1.2 Set and their Representations
Set: A set is a well-defined collection of objects.
(i) Objects, elements and members of a set are synonymous terms.
(ii) Sets are usually denoted by capital letters A, B, C, X, Y, Z, etc.
(iii) The elements of a set are represented by small letters a, b, c, x, y, z, etc.
If a is an element of a set A, or “a belongs to A” then the Greek symbol ∈ (epsilon) is used to denote the phrase ‘belongs to’.
∈ (epsilon) = ‘belongs to’
Thus, we write a ∈ A [element a belongs to set A]
If ‘b’ is not an element of a set A, we write -
b ∉ A and read “b does not belong to A”.
Set representation methods:-
(i) Roster or tabular form
(ii) Set-builder form.
Roster form: - All the elements of a set are listed, the elements are being separated by commas (,) and are enclosed within braces { }.
For example,
The set of all even positive integers less than 7 = {2, 4, 6}
The set of all natural numbers which divide 42 = {1, 2, 3, 6, 7, 14, 21, 42}
The set of all vowels in the English alphabet = {a, e, i, o, u}
The set of odd natural numbers = {1, 3, 5, . . .}
Note:- The dots tell us that the list of odd numbers continue indefinitely.
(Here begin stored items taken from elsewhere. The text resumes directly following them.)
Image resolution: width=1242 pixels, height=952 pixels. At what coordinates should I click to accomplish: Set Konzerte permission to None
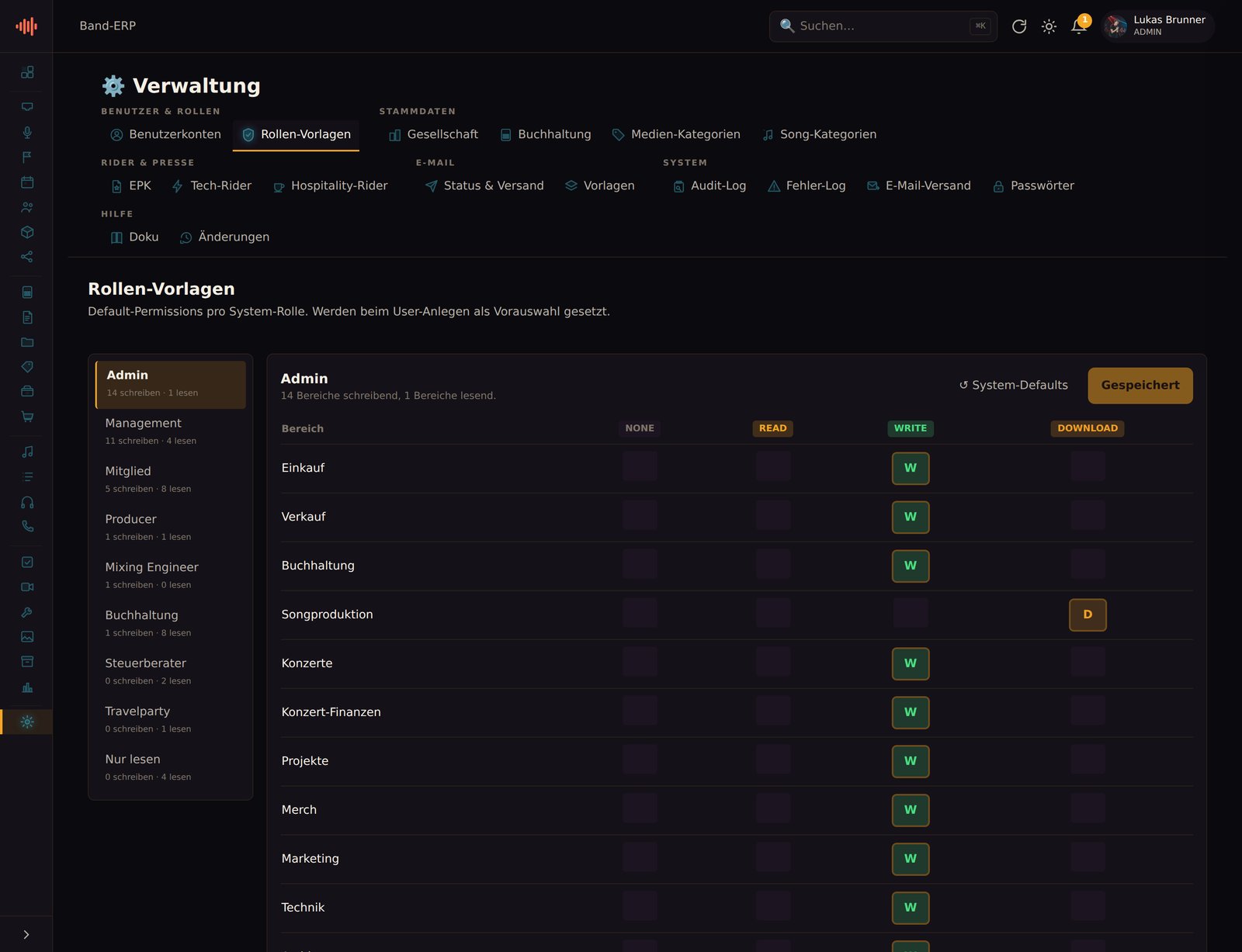point(640,662)
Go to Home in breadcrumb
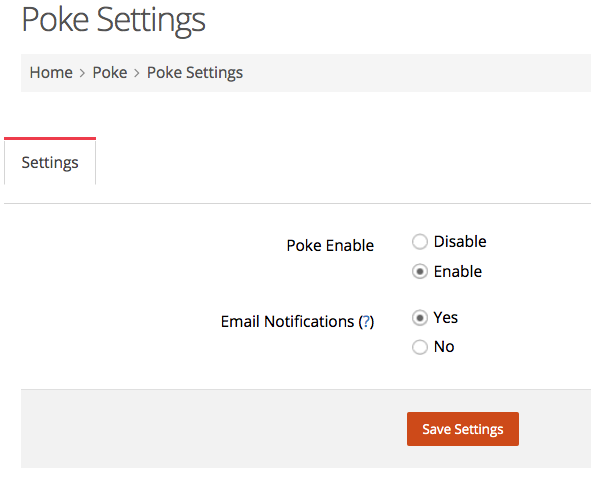This screenshot has height=499, width=591. tap(51, 72)
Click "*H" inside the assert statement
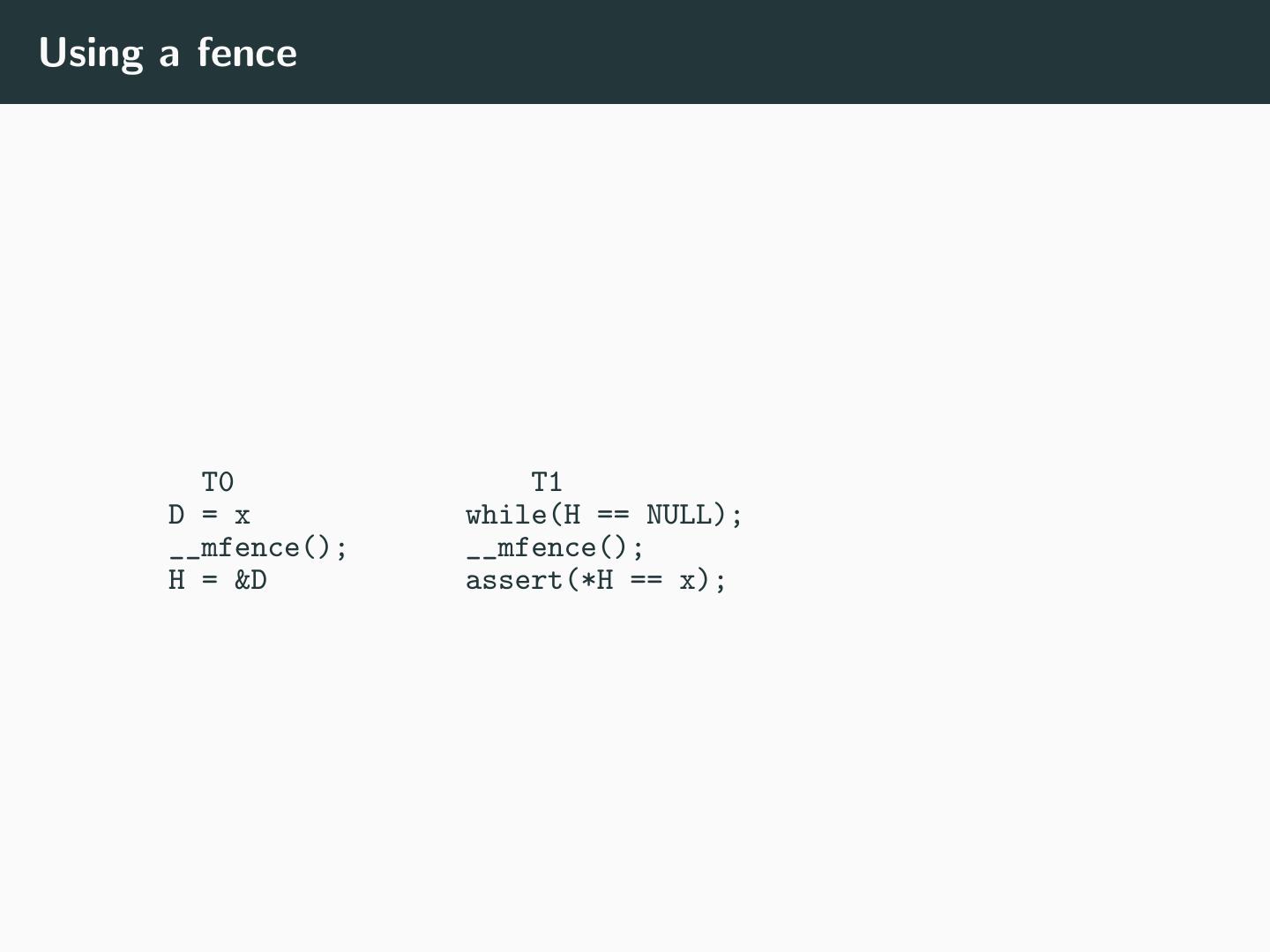The width and height of the screenshot is (1270, 952). coord(596,581)
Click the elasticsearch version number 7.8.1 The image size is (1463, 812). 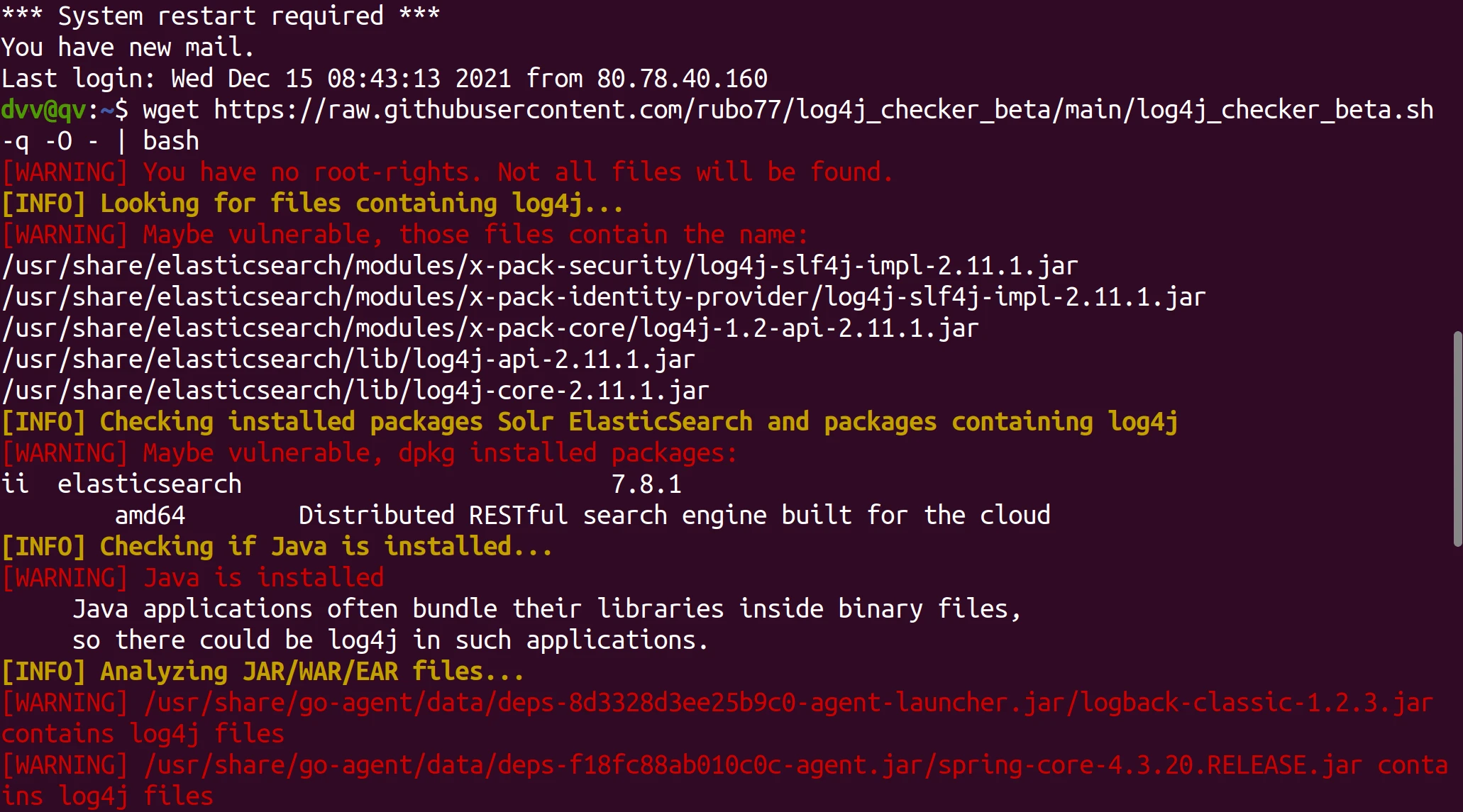646,484
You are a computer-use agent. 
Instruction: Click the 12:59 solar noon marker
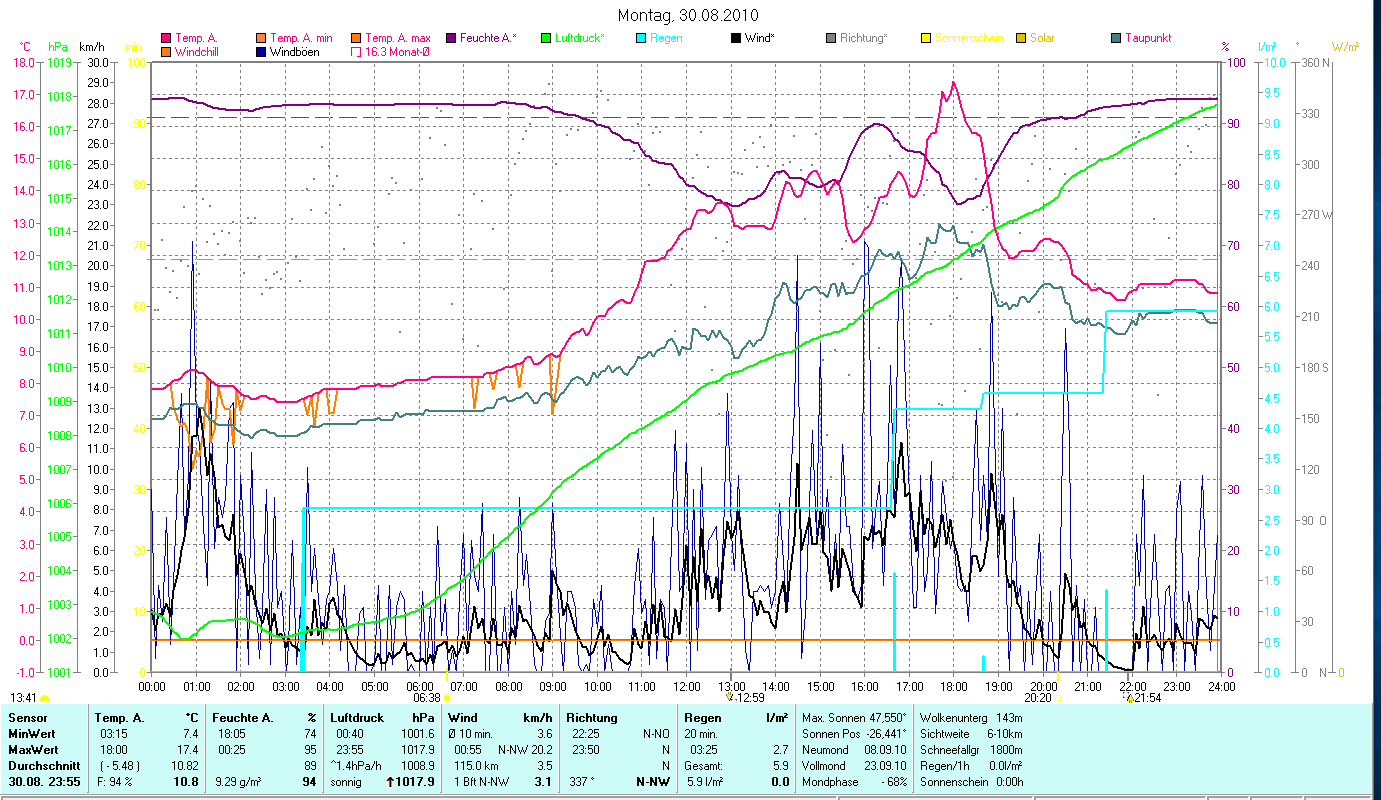[x=730, y=698]
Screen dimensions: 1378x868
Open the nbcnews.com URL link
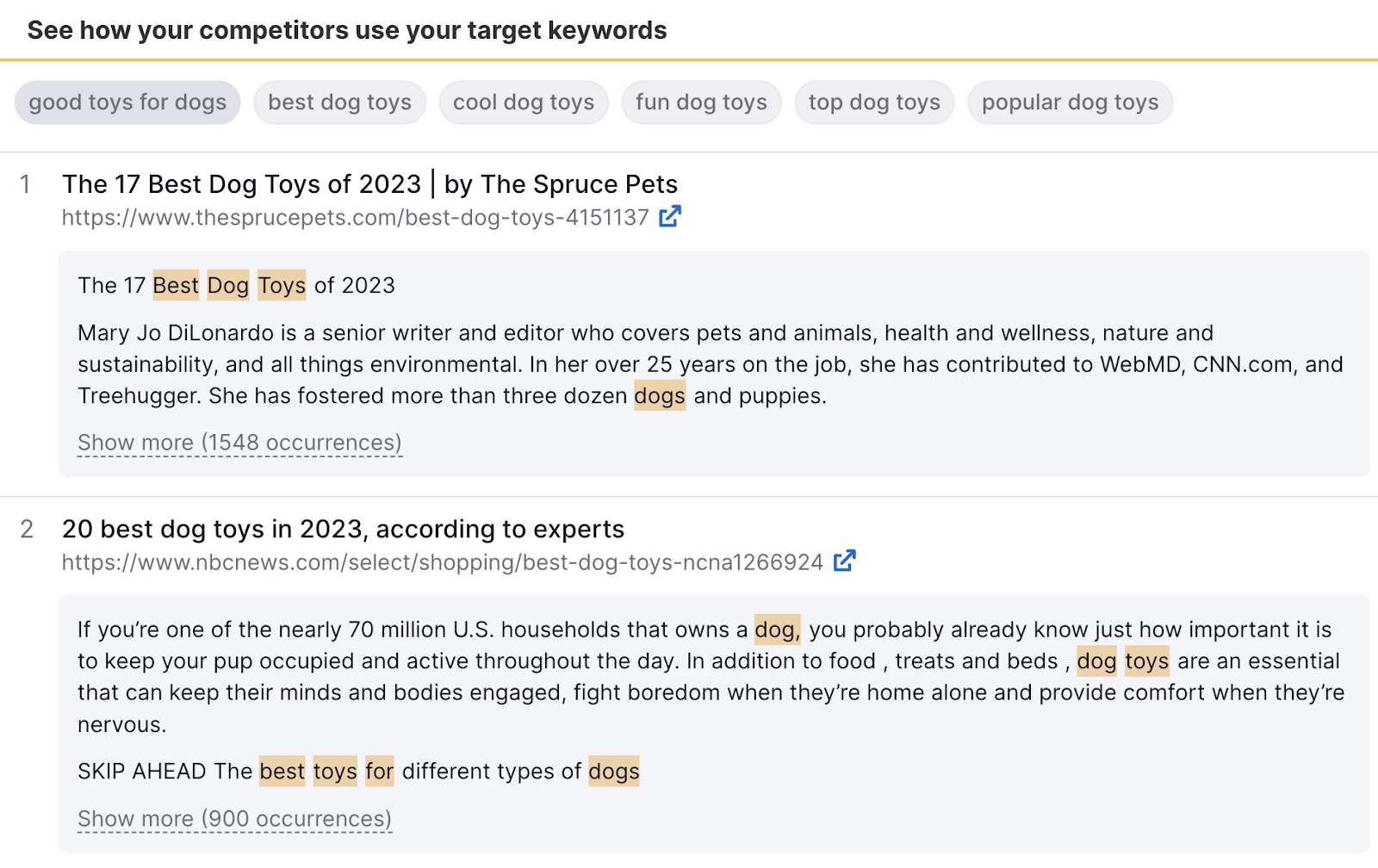pos(442,561)
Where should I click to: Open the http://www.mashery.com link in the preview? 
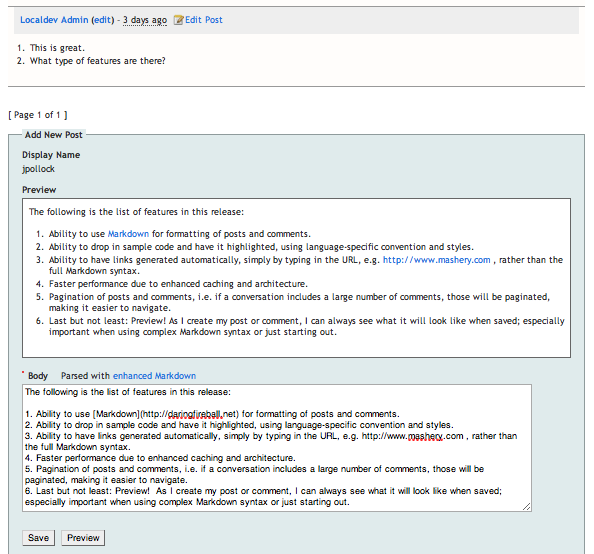coord(436,260)
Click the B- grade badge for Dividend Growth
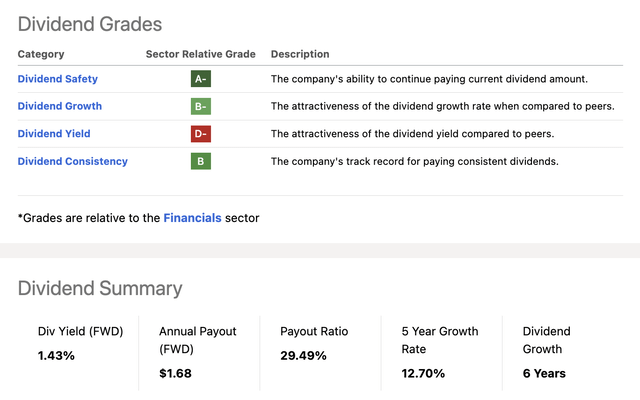This screenshot has height=400, width=640. (201, 106)
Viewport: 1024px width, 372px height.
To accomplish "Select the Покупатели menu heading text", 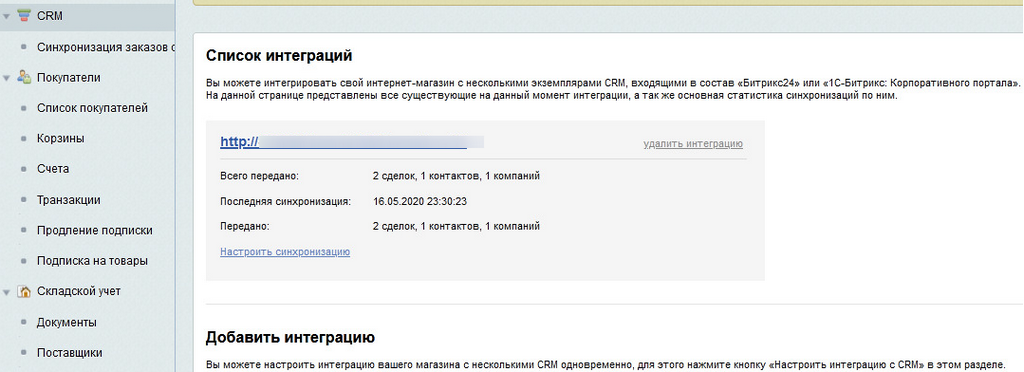I will pos(69,78).
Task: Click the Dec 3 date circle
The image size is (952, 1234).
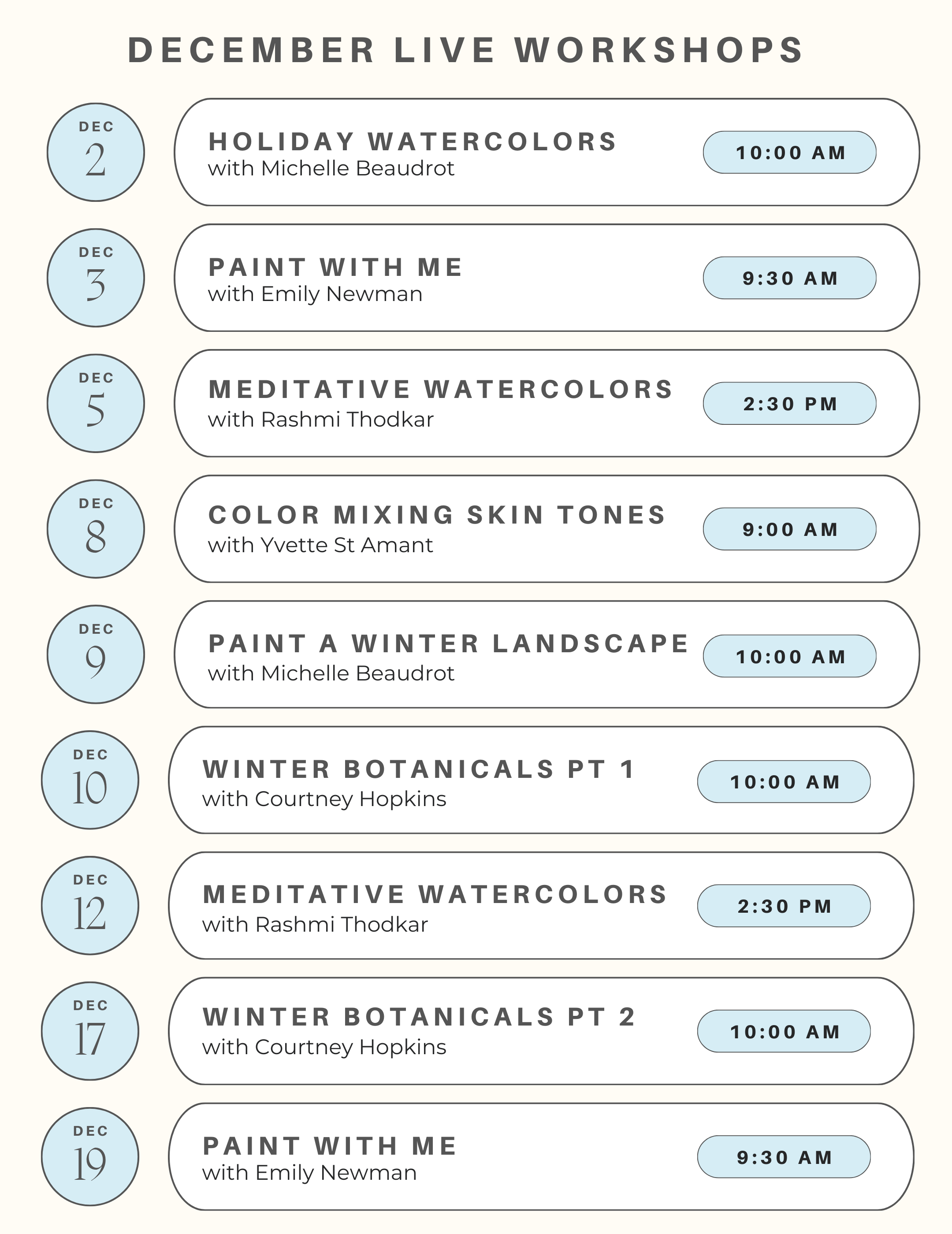Action: (96, 278)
Note:- In roster form, the order in which the elements are listed is immaterial.
Note:- while writing the set in roster form an element is not generally repeated, i.e., all the elements are taken as distinct.
Set-builder form: - All the elements of a set possess a single common property which is not possessed by any element outside the set.
For example,
In the set {a, e, i, o, u}, all the elements possess a common property (each of them is a vowel) and no other letter possess this property.
Denoting this set by V, we write V = {x : x is a vowel in English alphabet} (set-builder form)
A = {x: x is a natural number and 3 < x < 10} (set-builder form)
Here “A is the set of all x such that x is a natural number and x lies between 3 and 10.”
Hence, the numbers 4, 5, 6, 7, 8 and 9 are the elements of the set A.
Roster Form (RF) |
Set Builder Form (SBF) |
A = {1, 2, 3, 6, 7, 14, 21, 42} |
A= {x : x is a natural number which divides 42} |
V = {a, e, i, o, u} |
V= {y : y is a vowel in the English alphabet} |
B = {1, 3, 5, . . .} |
B = {z : z is an odd natural number} |